We found the trek representative quite friendly. He provided us with his number and mentioned that if we ever faced any problems, we could simply call him. We felt better knowing we had someone taking care of us in this foreign country. He provided us with the address of Discovery World Trekking and told us that they will organize the trip briefing at 5 pm.

 

At around 5 pm, I and my friends reached the Discovery World Trekking office at Kaldhara in Thamel. In the office, we met Paul Gurung, the CEO of Discovery World Trekking. The briefing started with an introduction. Paul Gurung briefed us about the weather at Everest Base Camp. He told us that the September weather was at its best, with no bad weather anticipated. He was confident that our trek would go perfectly, and he addressed all our worries. We were happy to know that we did not have to worry about anything as the company had all this in place to ensure our satisfaction.

 

Then, it was time to recheck our luggage. Paul had already emailed us about the gear, equipment, and clothes we must have. So, the luggage recheck confirmed that we had all the essentials for the Everest Base Camp trek. Paul uplifted our spirits by sharing his experiences and what we were about to do. It excited us to our core.

Before ending the briefing, Paul told us to get ready with our luggage at our hotel the following morning. The next day was our departure date. Early in the morning, Simbir  showed up at our hotel. We were already ready with our luggage. So, we packed our bags in the car and headed to Tribhuvan International Airport. Since Discovery World Trekking had already acquired our tickets, without much hassle, we boarded a small plane headed to Lukla. Lukla is the gateway to Everest.

 

Fortunately, I was able to get a window seat, and from the plane, I could see the densely packed Kathmandu as the plane gained height, I could see the hills and villages near me and the mighty high Himalayas at a distance. After about 40 minutes, the plane landed in Lukla.
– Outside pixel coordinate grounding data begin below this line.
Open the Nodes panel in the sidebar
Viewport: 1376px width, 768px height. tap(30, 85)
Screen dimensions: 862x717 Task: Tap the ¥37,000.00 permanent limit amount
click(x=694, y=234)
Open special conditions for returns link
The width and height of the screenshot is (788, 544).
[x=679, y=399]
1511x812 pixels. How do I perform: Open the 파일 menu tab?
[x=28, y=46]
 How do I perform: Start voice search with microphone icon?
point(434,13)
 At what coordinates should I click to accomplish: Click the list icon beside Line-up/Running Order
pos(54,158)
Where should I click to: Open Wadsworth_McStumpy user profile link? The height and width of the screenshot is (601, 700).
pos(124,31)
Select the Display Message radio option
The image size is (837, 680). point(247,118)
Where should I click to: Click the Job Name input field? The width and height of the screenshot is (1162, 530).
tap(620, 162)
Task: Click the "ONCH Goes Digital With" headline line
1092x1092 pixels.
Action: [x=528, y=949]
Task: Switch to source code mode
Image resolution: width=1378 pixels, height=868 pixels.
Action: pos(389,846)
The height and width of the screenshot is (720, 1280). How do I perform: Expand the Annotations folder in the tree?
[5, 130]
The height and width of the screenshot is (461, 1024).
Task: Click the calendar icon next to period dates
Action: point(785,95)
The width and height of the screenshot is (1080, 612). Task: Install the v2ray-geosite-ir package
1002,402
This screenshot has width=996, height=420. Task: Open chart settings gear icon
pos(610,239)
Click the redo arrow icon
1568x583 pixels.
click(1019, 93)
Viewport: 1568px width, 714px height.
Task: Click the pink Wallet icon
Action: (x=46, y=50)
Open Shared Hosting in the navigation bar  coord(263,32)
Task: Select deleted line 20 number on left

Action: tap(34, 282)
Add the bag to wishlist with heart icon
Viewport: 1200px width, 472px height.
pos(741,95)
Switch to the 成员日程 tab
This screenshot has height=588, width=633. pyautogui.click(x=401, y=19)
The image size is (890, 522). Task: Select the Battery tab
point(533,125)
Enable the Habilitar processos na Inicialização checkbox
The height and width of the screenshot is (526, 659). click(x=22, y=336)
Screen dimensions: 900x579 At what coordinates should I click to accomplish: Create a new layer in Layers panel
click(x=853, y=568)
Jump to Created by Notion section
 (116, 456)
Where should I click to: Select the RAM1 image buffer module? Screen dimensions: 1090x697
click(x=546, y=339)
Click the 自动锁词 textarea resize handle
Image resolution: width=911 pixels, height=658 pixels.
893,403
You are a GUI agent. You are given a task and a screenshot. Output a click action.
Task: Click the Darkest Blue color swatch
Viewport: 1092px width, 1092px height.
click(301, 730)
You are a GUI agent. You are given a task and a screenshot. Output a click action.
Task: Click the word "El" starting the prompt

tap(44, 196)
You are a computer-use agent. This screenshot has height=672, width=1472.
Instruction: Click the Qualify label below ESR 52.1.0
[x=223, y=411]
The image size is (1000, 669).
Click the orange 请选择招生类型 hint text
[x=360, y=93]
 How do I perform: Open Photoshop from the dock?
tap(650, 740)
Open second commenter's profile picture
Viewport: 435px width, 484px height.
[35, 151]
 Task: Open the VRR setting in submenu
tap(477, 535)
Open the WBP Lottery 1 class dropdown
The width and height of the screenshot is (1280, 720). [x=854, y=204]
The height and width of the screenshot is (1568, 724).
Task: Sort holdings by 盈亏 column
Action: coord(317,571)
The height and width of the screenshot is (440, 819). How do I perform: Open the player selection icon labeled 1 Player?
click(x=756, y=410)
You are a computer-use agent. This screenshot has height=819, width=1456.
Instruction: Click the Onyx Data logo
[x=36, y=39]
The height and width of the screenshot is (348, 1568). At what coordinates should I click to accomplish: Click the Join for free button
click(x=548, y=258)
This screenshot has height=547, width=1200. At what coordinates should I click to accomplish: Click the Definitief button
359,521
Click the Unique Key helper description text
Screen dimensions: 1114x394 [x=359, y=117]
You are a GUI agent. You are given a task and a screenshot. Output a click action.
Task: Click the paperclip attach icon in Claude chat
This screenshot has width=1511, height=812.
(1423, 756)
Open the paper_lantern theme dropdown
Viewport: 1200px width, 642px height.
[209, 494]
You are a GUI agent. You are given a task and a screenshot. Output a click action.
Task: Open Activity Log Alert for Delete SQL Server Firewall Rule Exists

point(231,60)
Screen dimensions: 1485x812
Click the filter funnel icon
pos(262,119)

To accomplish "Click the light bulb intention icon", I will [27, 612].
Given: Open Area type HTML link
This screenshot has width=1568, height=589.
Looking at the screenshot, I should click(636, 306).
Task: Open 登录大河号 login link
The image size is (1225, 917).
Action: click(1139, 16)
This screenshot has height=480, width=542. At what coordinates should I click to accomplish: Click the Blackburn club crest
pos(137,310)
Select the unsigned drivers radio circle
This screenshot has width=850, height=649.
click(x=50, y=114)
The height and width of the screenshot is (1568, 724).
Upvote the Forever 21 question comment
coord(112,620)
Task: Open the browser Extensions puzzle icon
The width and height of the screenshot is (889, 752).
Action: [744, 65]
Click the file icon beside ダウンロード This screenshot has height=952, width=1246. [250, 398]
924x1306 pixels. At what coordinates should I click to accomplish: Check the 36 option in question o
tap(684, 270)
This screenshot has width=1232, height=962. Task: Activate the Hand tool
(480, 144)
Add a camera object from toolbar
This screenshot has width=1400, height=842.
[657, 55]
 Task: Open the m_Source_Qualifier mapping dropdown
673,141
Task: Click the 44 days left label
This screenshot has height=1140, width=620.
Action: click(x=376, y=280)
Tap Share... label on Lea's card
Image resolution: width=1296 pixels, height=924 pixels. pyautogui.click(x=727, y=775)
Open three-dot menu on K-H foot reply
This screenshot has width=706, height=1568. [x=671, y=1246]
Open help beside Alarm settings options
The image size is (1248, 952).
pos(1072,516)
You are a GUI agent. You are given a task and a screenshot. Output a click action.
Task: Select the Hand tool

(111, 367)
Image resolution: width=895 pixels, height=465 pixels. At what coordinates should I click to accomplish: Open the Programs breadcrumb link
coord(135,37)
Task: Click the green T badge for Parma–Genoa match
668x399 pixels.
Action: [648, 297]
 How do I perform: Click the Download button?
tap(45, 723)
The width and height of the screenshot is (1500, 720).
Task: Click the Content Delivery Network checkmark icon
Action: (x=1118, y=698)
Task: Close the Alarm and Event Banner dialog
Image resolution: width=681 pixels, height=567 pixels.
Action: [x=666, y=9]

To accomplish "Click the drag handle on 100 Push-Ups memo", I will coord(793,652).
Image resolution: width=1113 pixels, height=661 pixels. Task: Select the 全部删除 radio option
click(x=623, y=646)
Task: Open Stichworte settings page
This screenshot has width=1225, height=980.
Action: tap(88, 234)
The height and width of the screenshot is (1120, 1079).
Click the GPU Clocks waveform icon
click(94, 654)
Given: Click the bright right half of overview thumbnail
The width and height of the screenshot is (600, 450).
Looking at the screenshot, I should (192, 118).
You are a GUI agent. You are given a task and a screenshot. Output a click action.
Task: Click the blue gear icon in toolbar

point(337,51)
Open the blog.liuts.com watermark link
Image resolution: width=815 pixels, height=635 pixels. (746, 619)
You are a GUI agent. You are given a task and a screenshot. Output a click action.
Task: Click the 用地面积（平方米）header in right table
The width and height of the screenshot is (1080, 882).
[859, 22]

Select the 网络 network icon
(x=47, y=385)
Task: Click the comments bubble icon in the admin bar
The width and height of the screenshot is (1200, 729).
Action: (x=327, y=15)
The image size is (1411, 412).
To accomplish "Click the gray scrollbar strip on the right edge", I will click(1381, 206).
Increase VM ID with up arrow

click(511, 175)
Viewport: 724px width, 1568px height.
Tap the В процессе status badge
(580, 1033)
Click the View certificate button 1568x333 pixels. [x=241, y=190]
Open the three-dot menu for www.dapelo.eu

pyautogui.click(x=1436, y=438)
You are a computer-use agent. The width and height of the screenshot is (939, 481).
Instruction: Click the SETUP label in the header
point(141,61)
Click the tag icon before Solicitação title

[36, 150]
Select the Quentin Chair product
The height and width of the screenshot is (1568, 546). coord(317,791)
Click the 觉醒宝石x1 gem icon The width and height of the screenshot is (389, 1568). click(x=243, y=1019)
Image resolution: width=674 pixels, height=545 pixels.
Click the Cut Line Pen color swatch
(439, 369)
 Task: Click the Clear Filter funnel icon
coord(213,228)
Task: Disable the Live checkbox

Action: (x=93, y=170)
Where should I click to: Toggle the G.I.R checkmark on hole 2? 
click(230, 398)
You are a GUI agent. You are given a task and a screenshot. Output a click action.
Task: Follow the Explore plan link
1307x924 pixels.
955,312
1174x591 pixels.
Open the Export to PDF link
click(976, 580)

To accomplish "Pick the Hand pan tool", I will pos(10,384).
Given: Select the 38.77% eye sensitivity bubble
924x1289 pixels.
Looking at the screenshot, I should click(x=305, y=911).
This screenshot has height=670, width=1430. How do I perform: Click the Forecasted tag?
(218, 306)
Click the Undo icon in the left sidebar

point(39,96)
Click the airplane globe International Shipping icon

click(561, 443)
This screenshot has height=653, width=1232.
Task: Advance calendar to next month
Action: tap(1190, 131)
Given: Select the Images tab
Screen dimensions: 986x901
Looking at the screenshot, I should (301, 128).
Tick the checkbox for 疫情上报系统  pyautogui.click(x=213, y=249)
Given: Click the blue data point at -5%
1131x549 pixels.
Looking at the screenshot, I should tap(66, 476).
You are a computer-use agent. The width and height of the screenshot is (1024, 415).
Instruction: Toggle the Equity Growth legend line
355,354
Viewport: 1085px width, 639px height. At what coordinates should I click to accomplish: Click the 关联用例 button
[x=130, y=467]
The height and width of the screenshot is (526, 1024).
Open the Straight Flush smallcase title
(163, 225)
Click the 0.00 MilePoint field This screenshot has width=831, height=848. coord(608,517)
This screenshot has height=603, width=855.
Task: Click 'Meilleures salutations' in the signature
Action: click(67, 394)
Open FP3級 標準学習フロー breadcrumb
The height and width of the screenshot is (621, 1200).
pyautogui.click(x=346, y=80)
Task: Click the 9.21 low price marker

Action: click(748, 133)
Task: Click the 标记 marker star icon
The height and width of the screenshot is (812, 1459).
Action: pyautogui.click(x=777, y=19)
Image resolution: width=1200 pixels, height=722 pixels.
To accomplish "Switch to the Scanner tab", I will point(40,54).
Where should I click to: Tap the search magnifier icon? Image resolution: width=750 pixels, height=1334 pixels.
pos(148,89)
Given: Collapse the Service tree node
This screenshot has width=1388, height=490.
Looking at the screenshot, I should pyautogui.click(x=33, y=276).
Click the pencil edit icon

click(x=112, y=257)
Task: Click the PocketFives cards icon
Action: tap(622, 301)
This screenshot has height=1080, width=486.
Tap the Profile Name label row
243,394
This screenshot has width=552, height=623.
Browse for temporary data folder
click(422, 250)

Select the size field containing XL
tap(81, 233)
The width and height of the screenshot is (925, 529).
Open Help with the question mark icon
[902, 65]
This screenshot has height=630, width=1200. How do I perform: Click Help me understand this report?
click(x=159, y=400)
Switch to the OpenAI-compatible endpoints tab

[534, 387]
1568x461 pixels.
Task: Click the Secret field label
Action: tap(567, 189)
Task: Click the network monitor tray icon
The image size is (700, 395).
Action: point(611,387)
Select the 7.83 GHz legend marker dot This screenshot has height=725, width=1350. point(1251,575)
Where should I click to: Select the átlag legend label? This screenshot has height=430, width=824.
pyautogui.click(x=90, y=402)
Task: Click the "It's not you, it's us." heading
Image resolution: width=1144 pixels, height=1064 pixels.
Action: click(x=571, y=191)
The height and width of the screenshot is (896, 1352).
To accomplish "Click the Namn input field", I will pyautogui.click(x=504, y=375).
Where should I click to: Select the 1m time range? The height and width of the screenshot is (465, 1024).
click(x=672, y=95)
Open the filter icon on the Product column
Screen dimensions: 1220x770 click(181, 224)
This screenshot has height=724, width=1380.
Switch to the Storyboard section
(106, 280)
We quickly deboarded the plane at Lukla. Lukla Airport had the smallest runway that we had ever seen. As soon as we deboarded the plane, we realized we were in a completely different world. All around, I could see the humongous mountains and greenery all around.

 

At Lukla, our guide Simbir introduced us to our porters - Jagat and Avi. They took care of our luggage, but still, all of us had a small regular backpack. In my backpack, I carried my documents, passport, insurance policy certificate, and other informational documents. I was also carrying a water bottle in it.

 

With everything set, we headed toward Phakding. The trails were surprisingly narrow, and we passed several villages, notably Chaurikharka. Then we descended to a river bed and followed it to reach Phakding. In Phakding, we stayed at the Khumbu Travel Lodge. I understood that our tour conductor had already reserved rooms for us at that lodge. The lodge provided us with enough food choices, but I decided to taste the local food - rice, vegetable curry, lentils, and tomato pickle. I was surprised at the food choices I had at Phakding.

 

 The actual height difference between Phakding and Lukla is only about 200 meters, but the numerous ups and downs I trekked tired me. I headed to bed quite early at around 9 pm.

 

The following morning we woke up at around six. We had a delicious breakfast with eggs, toasted bread, and jam. Then we readied ourselves for a trek to Namche Bazaar, which we were told to be around 7.4 kilometers away. But the altitude gain would be about 1,200m.

 

We followed our guide across a suspension bridge to reach the other side of Phakding. Then came rows of resorts built targeting the Everest region trekkers. After trekking for some time, we reached Khumbu Pasang Lhamu Rural Municipality ticket-checking counter. Fortunately, our guide took care of all the permits, and we just entered. However, that was not the only permit we required. After walking for a few more hours, we reached the Sagarmatha National Park Permit counter, and once more our guide took care of our permits.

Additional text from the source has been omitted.